Material provided ▸
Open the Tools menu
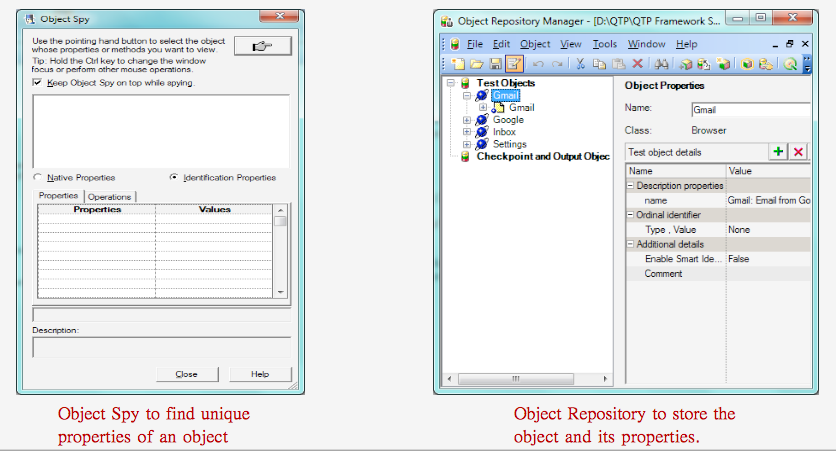Viewport: 836px width, 451px height. pyautogui.click(x=604, y=44)
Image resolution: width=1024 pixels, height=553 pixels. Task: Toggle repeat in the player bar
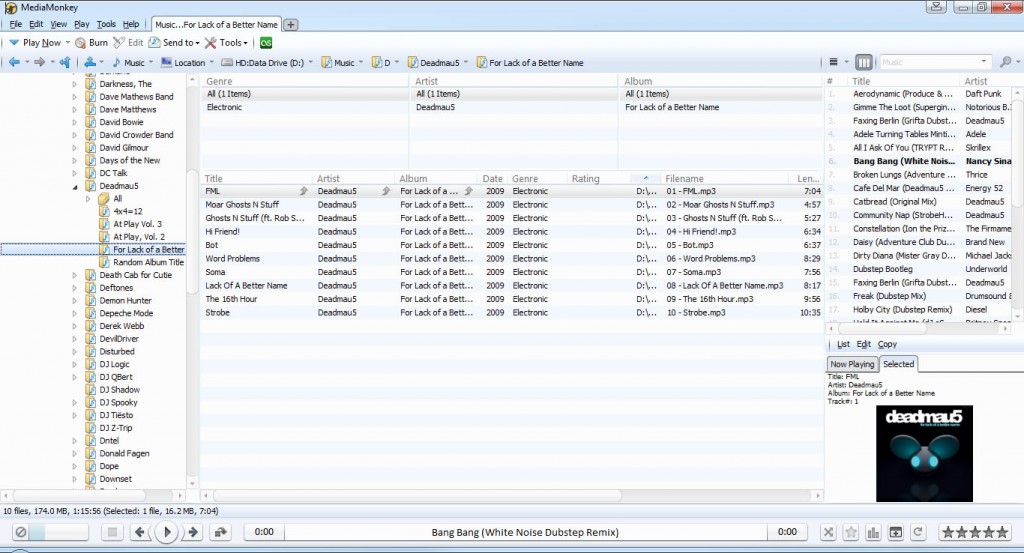click(x=918, y=532)
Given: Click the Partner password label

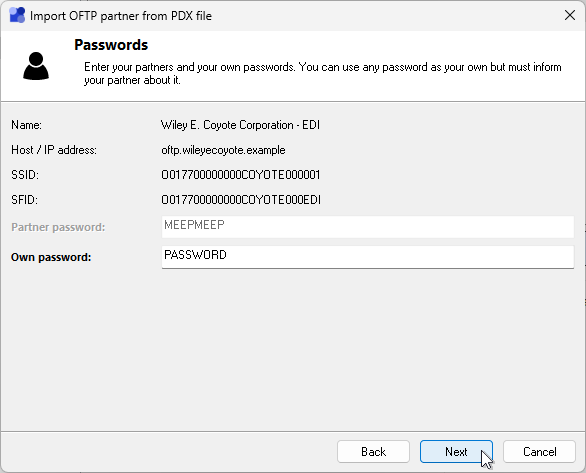Looking at the screenshot, I should pos(58,227).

What you will do ▸ Output, exactly and only, the lines beginning with the one that contains "Image resolution: width=1024" and ending at the last line of the records above. Drop the pictures.

Output below ▸
Image resolution: width=1024 pixels, height=553 pixels. Task: Toggle repeat in the player bar
click(x=918, y=532)
Given: Click the Partner password label

Looking at the screenshot, I should pos(58,227).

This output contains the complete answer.